» Short problem 1
In the television post, by what holiday does the writer hope to have watched all the remaining episodes?

» Selected text
— Begin —

Thursday, June 15, 2017

TELEVISION THURSDAY

I’ve been catching up on my comics-related television viewing these past several weeks. At this point, I’m current on every show save for Agents of SHIELD, Arrow and iZombie. Which would be a whole lot more impressive if you don’t take into account that I have twelve episode of SHIELD to watch, nine of Arrow and roughly 34 episodes of iZombie. My goal is to watch all of these episodes before Labor Day. A person has to have dreams.

What you’ll be reading today are my random thoughts on Iron Fist, Legion, Legends of Tomorrow, Flash, Supergirl, Lucifer and Gotham. Of these seven series, Legion is the only one that might not get me back next season.

Because I don’t know what I’ll be telling you until I actually get to the comments, let’s assume there are

SPOILERS AHEAD

That way, no one gets hurt.

Iron Fist [Netflix] got mixed reviews from a lot of my friends and I see where they’re coming from. Some of the episodes dragged and the litany of bad decisions made by characters got tiresome. I think the season would have been better and tighter at eight to ten episodes instead of the thirteen they did.

I don’t understand the uproar over Danny Rand being white. He was white in the comics and one of things I like most in the series is how out of place Danny is in both his native land and in K'un-Lun. Does every martial arts character have to be Asian?

Finn Jones was decent as Danny Rand. The various actors playing the messed-up Meachum family got a little chewy with the scenery from time to time. I liked Jessica Henwick as Colleen Wing, but she did come off as a little naive.

The stand-out performances were...

— End —

(Target position listing)
— Begin —

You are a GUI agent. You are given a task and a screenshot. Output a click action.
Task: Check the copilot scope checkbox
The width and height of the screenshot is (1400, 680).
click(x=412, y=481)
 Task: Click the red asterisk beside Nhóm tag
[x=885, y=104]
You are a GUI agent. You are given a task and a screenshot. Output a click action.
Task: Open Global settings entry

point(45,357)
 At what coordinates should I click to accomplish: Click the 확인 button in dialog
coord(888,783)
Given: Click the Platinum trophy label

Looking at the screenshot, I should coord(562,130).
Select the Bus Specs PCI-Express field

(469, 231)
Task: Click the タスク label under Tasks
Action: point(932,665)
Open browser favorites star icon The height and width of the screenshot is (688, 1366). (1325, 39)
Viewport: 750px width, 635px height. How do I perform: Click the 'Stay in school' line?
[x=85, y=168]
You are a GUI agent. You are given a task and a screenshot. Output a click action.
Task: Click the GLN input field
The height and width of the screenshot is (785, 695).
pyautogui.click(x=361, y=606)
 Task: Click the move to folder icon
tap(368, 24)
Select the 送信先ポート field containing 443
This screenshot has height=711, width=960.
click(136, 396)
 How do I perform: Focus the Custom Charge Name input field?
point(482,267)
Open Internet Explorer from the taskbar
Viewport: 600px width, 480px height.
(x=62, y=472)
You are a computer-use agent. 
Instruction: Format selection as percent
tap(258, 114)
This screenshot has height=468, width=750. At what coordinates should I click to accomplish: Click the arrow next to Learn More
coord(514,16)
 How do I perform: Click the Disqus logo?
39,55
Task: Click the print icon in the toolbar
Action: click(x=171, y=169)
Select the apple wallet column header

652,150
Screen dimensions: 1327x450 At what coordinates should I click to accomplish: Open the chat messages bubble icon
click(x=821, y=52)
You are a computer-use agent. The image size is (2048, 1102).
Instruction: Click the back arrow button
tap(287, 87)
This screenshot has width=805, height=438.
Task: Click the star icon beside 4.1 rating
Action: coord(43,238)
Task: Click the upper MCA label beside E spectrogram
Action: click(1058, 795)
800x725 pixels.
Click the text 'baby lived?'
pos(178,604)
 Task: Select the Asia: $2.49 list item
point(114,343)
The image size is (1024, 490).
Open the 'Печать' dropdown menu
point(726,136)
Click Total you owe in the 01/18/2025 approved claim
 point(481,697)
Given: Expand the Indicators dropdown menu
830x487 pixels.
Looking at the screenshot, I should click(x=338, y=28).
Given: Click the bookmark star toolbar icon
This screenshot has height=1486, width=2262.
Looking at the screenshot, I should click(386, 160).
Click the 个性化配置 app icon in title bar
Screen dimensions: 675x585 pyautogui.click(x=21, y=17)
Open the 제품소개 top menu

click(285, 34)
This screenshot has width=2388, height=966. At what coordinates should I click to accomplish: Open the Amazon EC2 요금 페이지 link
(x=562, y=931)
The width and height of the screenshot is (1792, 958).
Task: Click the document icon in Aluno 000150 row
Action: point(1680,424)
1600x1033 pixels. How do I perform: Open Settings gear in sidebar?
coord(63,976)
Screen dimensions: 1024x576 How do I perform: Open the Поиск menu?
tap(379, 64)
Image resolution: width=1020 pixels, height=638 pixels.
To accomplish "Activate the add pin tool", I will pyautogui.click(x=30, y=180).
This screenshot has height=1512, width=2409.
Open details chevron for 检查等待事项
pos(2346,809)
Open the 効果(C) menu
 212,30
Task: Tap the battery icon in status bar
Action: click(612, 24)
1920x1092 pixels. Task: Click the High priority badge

— End —

» Short problem 2
Give only the lines of the listing starting at the one that contains "Click Total you" and ending at the one that contains "will pyautogui.click(x=30, y=180).", swapping "dropdown menu" for "drop-down list" and leaving everything else unchanged.

» Task result 1
Labor Day.

» Task result 2
Click Total you owe in the 01/18/2025 approved claim
 point(481,697)
Given: Expand the Indicators drop-down list
830x487 pixels.
Looking at the screenshot, I should click(x=338, y=28).
Given: Click the bookmark star toolbar icon
This screenshot has height=1486, width=2262.
Looking at the screenshot, I should click(386, 160).
Click the 个性化配置 app icon in title bar
Screen dimensions: 675x585 pyautogui.click(x=21, y=17)
Open the 제품소개 top menu

click(285, 34)
This screenshot has width=2388, height=966. At what coordinates should I click to accomplish: Open the Amazon EC2 요금 페이지 link
(x=562, y=931)
The width and height of the screenshot is (1792, 958).
Task: Click the document icon in Aluno 000150 row
Action: point(1680,424)
1600x1033 pixels. How do I perform: Open Settings gear in sidebar?
coord(63,976)
Screen dimensions: 1024x576 How do I perform: Open the Поиск menu?
tap(379, 64)
Image resolution: width=1020 pixels, height=638 pixels.
To accomplish "Activate the add pin tool", I will pyautogui.click(x=30, y=180).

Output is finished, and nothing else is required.